Thursday, 16 March 2017

music and art

The year really is galloping madly towards summer.  I went today to the last of the LSO St Lukes lunchtime concerts I had booked.  The final music society concert of the 2016-17 season is this coming weekend, the following Sunday I'm going to hear a youngish quartet in the church at Wrabness, and then that's it, the end of classical concert going until October.

Today the Nash Ensemble were making an appearance.  I bought the ticket nearly six months ago, back in October of last year, and I'd forgotten what combination of elements from the Nash Ensemble to expect or what they were playing.  The answer turned out to be Bruch's piano quintet in G minor, and the four string players sans piano doing a late Vaughan Williams string quartet, number 2 in A minor.  Wearing my music society committee hat I was impressed at the idea of having a piano and then not even using it for half the concert, but I'm sure St Lukes has the piano anyway.  Out in the sticks by the time we've paid five hundred pounds to hire one we don't want any downtime.

I don't believe I ever heard the Bruch quintet before, or at least not knowingly.  The only bit of Bruch I would recognise is his violin concerto, which probably leaves me in the same boat as the majority of middlebrow music enthusiasts.  The quintet is absolutely lovely, madly romantic, and as the programme notes said belongs firmly in the tonal realm of Mendelssohn, Schumann and Brahms, which is one of the places I feel happier.  The notes said that Bruch despised the New German school of Liszt and Wagner.  I wouldn't dare despise Liszt, but I don't warm to him, and I find The Ride of the Valkyries plus the Liebestod between them provide quite enough Wagner (and I mainly like the Valkyries for their association with Apocalypse Now and The Blues Brothers).  So in a division of late nineteenth century German music I that puts me firmly in team Bruch.

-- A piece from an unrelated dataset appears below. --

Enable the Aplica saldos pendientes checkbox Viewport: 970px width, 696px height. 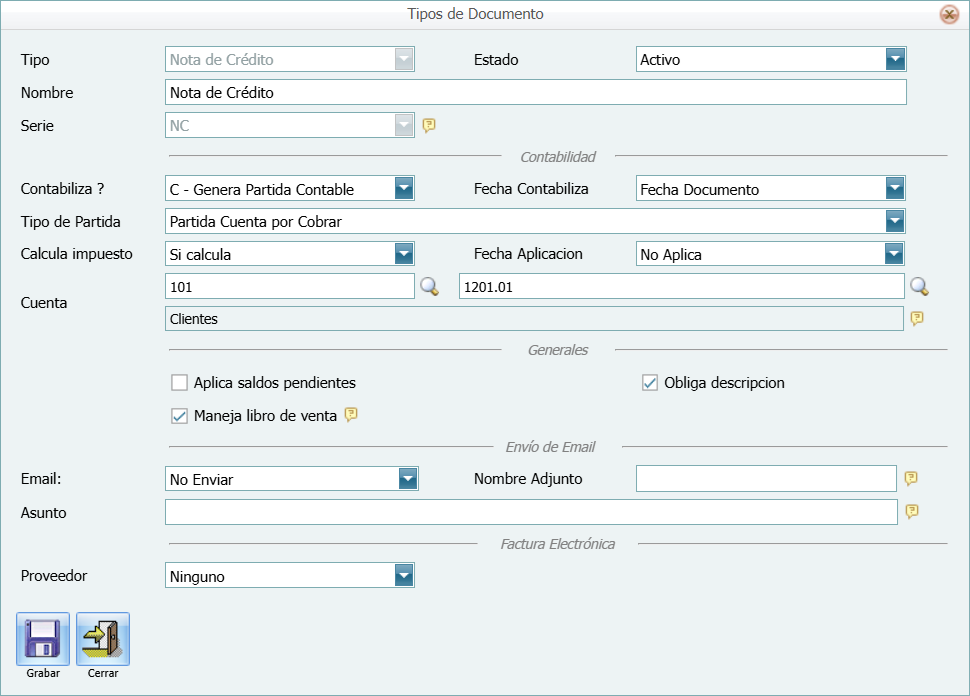pos(179,381)
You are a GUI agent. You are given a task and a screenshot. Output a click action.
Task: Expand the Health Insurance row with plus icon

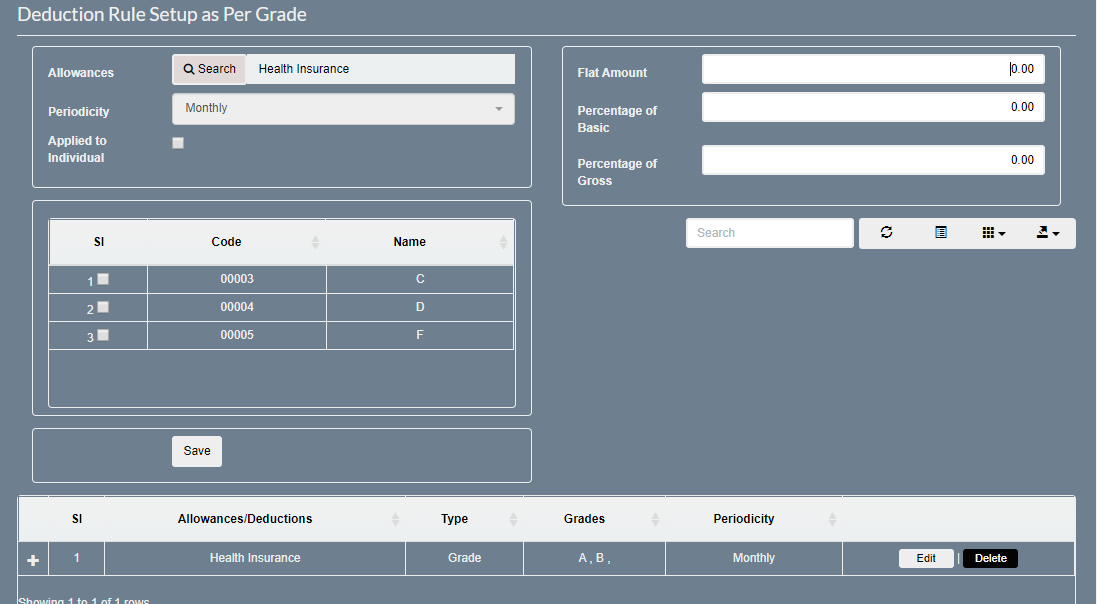tap(33, 558)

The Vaughan Williams was first performed at the height of the second world war, and when I saw in the programme notes that it was in a tonal idiom with a sharp edge derived from its insistence on the dissonant interval of a tritone my heart sank, but in the event as it went on I liked it a lot.  The first movement was indeed agitated and dissonant and if it had gone on like that for twenty minutes I'd have been wishing that it could just stop, but having set his agitated scene Vaughan Williams progressed to quieter and spookier things (some recycled from earlier work on film scores.  The great Baroque composers recycled their material so why shouldn't Ralph?) and the whole effect ended up being very satisfactory and not too long, which is not meant to damn it with faint praise, only there is a limit to how much dissonance I can take.

The Nash Ensemble were marvellous and looked as though they were having a ball, and I think Lawrence Power is rapidly replacing Jon Boden in my affections.  Fiona Talkington of Radio 3 told us that today was a special birthday for him.  Well, that is one way to celebrate your fortieth.

In the afternoon I went to see Portrait of the Artist at The Queen's Gallery.  It's on for another month, and it is a really good exhibition, and was practically empty.  As I entered the largest gallery the attendant commented that I had it to myself, and I expressed my amazement and asked why it was so quiet and she said that was what she had been asking herself.  She thought the topic must sound obscure or dull, plus it wasn't very colourful and there weren't that many paintings by big names.  It is true that there is a high proportion of drawings and engravings in the exhibition, but they are of superb quality, and there are some fantastic oils, including a trio of self-portraits by Rembrant, Rubens and Daniel Mytens that once hung in the breakfast room of Charles I, and Artemisia Gentileschi's extraodinary foreshortened self-portrait in the act of painting.  I was greatly struck by Judith grasping the head of Holofernes by the hair as she stared straight out of the canvas, but had to read the caption to discover how it fitted into the exhibition theme, the answer being that the model for Judith was the artist's ex lover, and the head was his own.  Some of the works show artists and engravers depicting each other, until you end up with an engraving showing an artist holding an engraving based on a painting by somebody else (or something.  I lost track).   There are some nice miniatures too.  It is a great exhibition, and if you buy your ticket there and have it stamped before you go it will get you into the next two exhibitions as well, on Canaletto, and art of the Stuart court.